Untuk pemateri kedua adalah Bapak Herlambang Prehananto, drg., Sp.PM yang membawakan materi berjudul “Etika Jurnalisme” dengan kesimpulan etika dalam jurnalistik sangat dibutuhkan sebagai point utamanya. Dalam kejurnalistikan memiliki prinsip utama yang harus ditetapkan dan melekat pada seorang jurnalis. Prinsip yang pertama menyampaikan kebenaran dan mengakui bahwa kebenaran yang mendasar hanya bisa diungkapkan denga riset yang setepat-tepatnya, serta wawancara dan pemahan yang harus baik mengenai isu-isu yang muncul. Prinsip kedua adalah independent dan fair, dan prinsip ketiga adalah humanitas dan solidaritas. Menjadi seorang jurnalis juga harus memiliki ketelitian yang tinggi dan tepat supaya tidak terjadi kesalahan saat menyampaikan berita.
Pada kegiatan ini juga terdapat narasumber eksternal yang merupakan seorang praktisi dalam bidang kejurnalistikan. Yaitu Ilmidza Amalia Nadzira, S.S dari Radar Kediri.
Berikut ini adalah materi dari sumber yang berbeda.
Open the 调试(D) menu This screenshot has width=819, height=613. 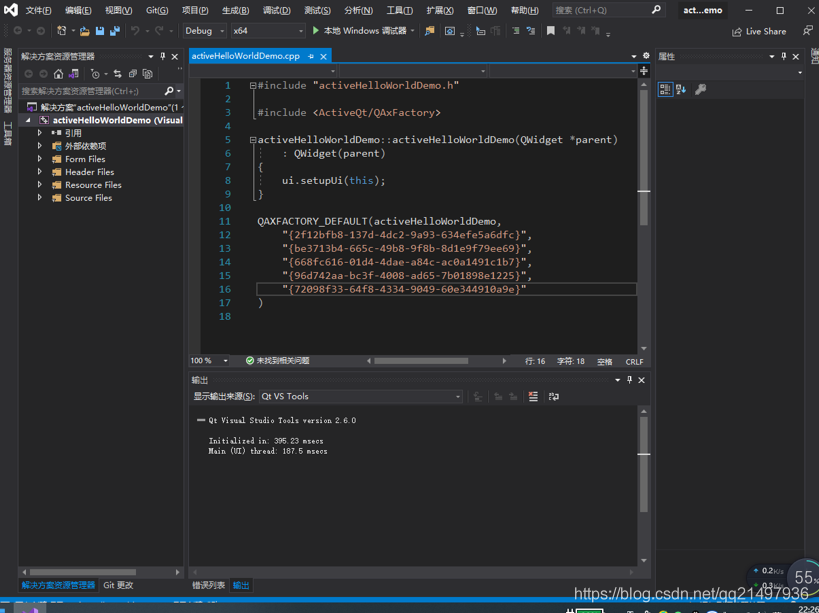[x=277, y=10]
Materi yang disampaikan adalah “Perbedaan Wartawan dan Jurnalis” dengan kesimpulan Wartawan adalah seorang juru warta yang pekerjaannya mencari dan menyusun berita untuk dimuat dimedia massa, sedangkan jurnalis orang yang melakukan aktivitas jurnalis secara rutin.